The woman with her hair in a tight gray bun looked past Cort's shoulder to the blue Chevy parked in front of her porch. She drew in her robe and shivered. The living room felt warm at her back, but far away.

“Well, I haven't seen anyone fits that description,” she said.

“You sure, ma'am?”

“Of course I'm sure. What kind of silly question is that?”

“It's not silly if you're standing where I'm standing.”

Cort narrowed his eyes toward the living room, the warm house, the sound of children playing upstairs. The porch felt small and confining.

“Where's your husband at?”

“He's on a job,” she said.

“What's he do?”

“That's none of your business.”

“I'm just curious. This is a fine home. Looks like a man of great care lives here.”

“He's a carpenter.”

“Like Jesus.”

“If that's how you want to put it.”

“That is how I'm putting it. You checked your barn this morning?”

“Every morning,” she said. “Now if you'll excuse me—”

Cort stepped forward, boot toe knocking against the threshold. He stared at a strand of gray hair that had fallen across her forehead. It waved in the cold wind, inquisitive-like.

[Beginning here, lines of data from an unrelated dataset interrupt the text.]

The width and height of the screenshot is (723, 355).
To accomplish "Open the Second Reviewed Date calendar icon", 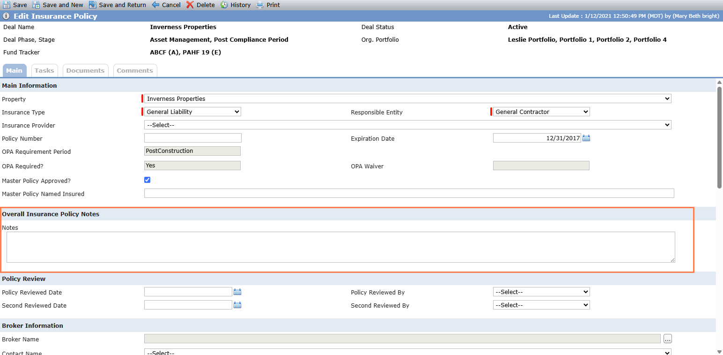I will (x=237, y=305).
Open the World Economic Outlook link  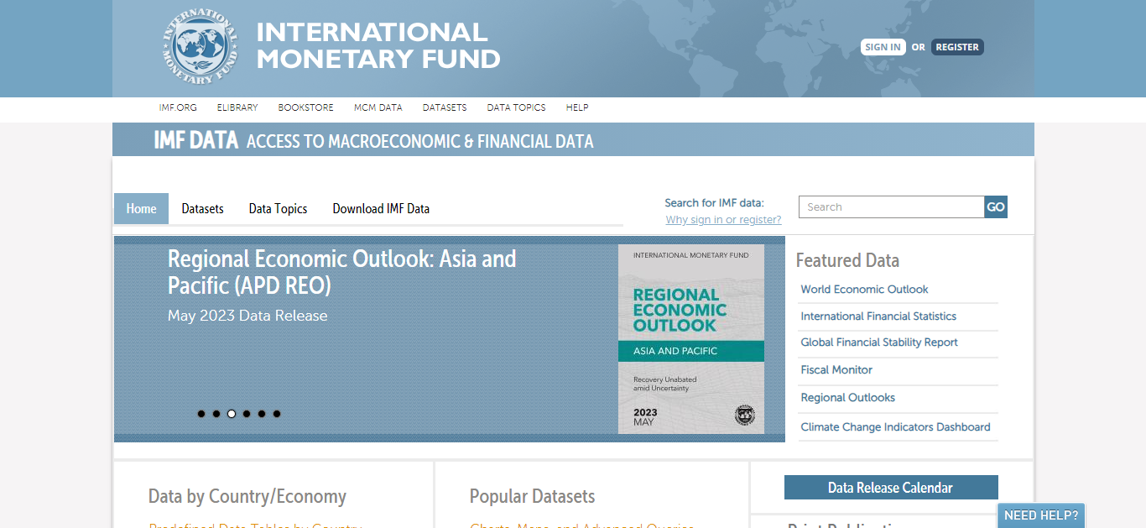click(864, 290)
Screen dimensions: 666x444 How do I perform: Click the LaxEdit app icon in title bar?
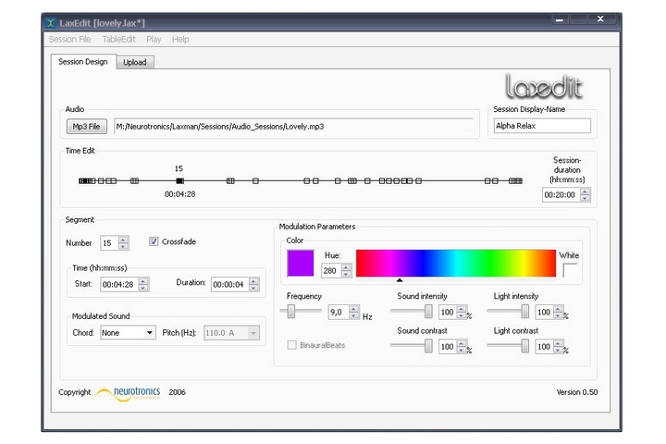click(x=51, y=22)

“Something about my car interests you,” Cort said.

“No, sir.” Her voice quivered.

“Go on. Tell me.”

“I'd rather not.”

“Rather doesn't enter into it. Tell me.”

The woman drew in a sharp breath. Her daughter squealed upstairs.

“That's Ed Dobber's Chevy,” she said.

 

It was late afternoon and the boys had cleared the rest of the rocks, letting Jacob cool in the living room because they didn't know what else to do with him. For a few hours Henry almost forgot what was waiting for them back in the house. When they'd dumped the last of the stones, Henry squatted on his heels and looked up at the sky. Sam stood near him, breathing hard in the cold.

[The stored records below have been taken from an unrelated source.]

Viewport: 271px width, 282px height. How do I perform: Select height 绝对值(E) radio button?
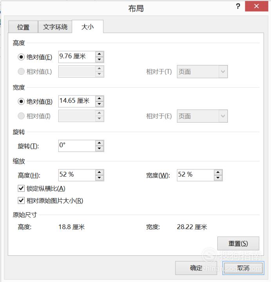point(21,57)
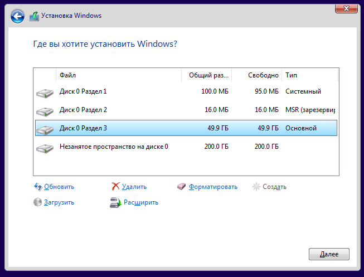
Task: Click the pink eraser Форматировать icon
Action: pos(182,186)
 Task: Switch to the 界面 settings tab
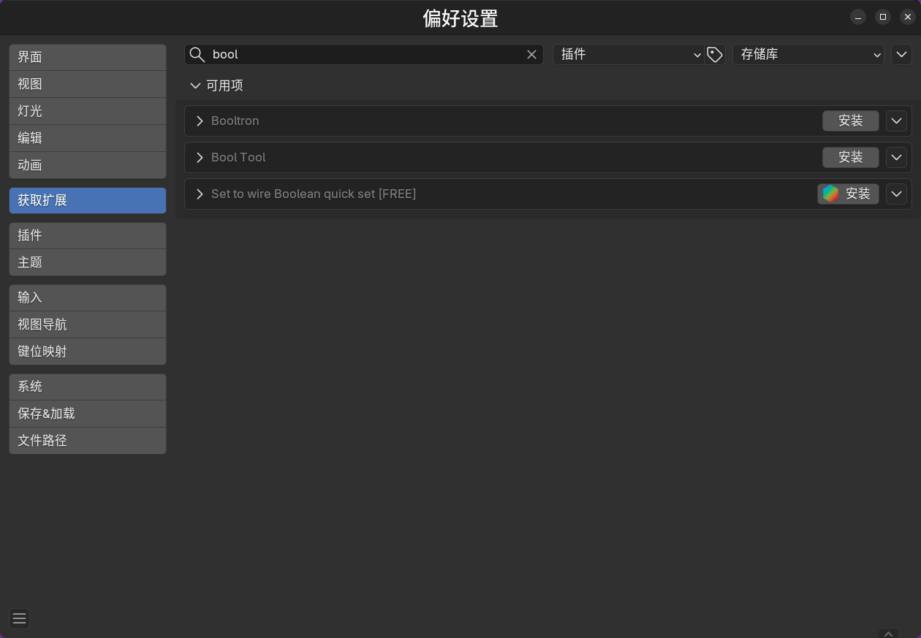[x=88, y=57]

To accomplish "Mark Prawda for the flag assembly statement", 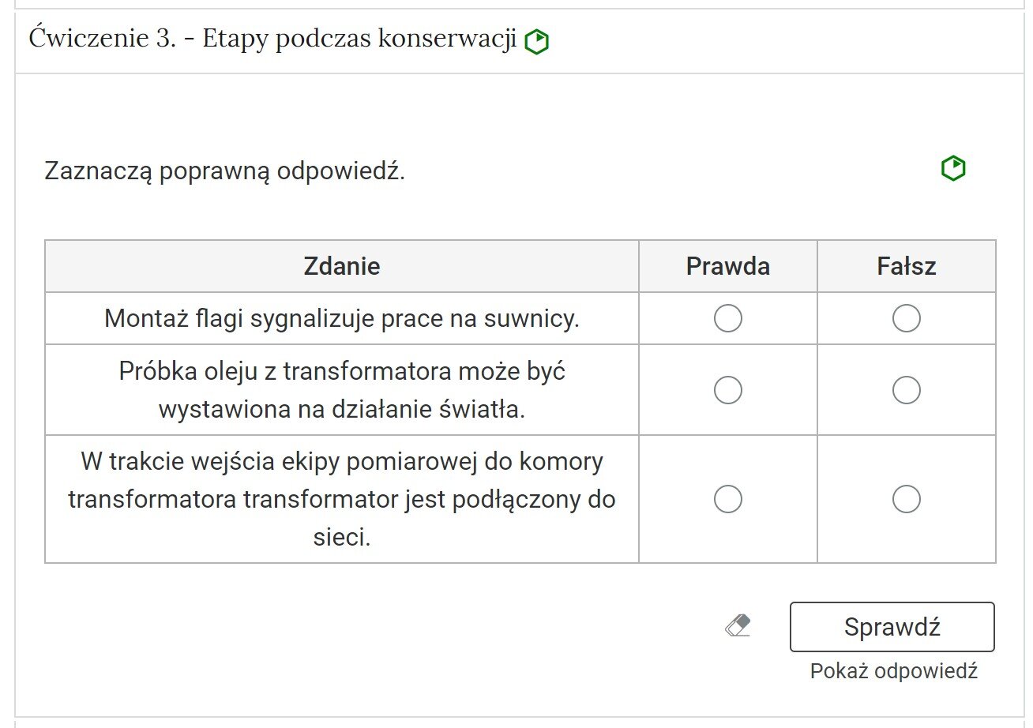I will (x=727, y=318).
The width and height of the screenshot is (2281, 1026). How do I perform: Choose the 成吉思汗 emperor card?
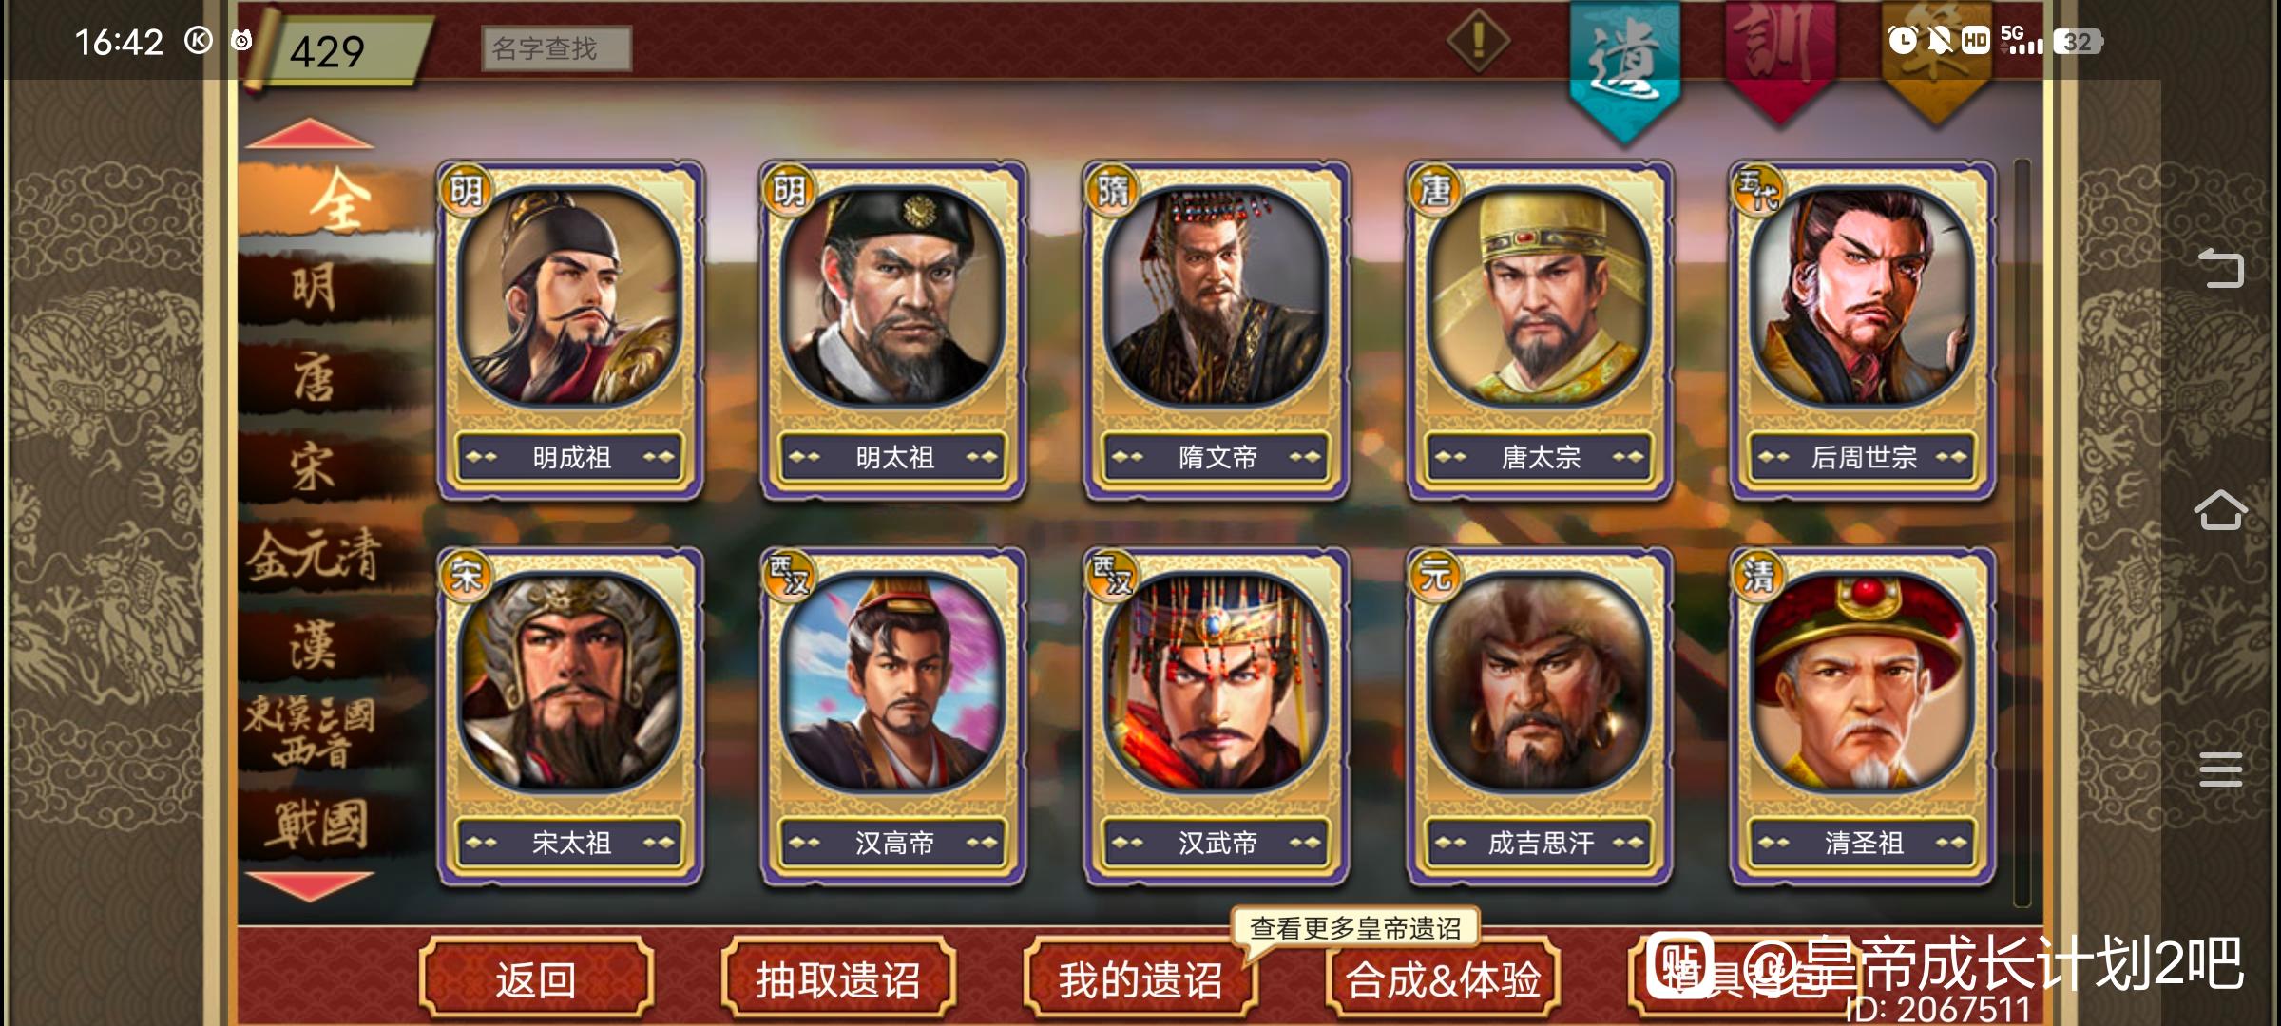tap(1540, 716)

“Tomorrow we'll dig a grave with Dad,” Sam said, and he sniffed and put his hands on his hips.

They walked back to the house. Sam fetched the good sheets from the linen closet while Henry stripped Jacob to his underwear and sponged his legs clean. He bundled the soiled jeans into a paper bag and set them by the front door. Sam combed Jacob's hair, slicking it back with some of their father's pomade. Then he wiped Jacob's ears with a washcloth and folded his arms across his chest. They finished covering Jacob with a sheet when Henry spotted someone walking up the driveway.

The man stopped in front of their house. He wore a long black coat and narrow boots. His eyes were small and dark, like a doll's eyes.

“Get upstairs,” Henry said to Sam. “Wait in my room, and don't come down until I call for you. No arguing this time. Just
go
.”

Sam ran up the stairs as Henry picked the sack off the floor. He spotted the Browning, leaning against the old china cabinet. The man knocked, sharp and loud.

Henry opened the door. Cort stood on the porch, hands in his pockets, eyes narrowed.

“Your father home?”

“No, sir. He's out back.”

Cort glanced at the driveway, at the rusted tractor sitting in the field. A cluster of sparrows sat huddled on its hood, chests puffed against the wind.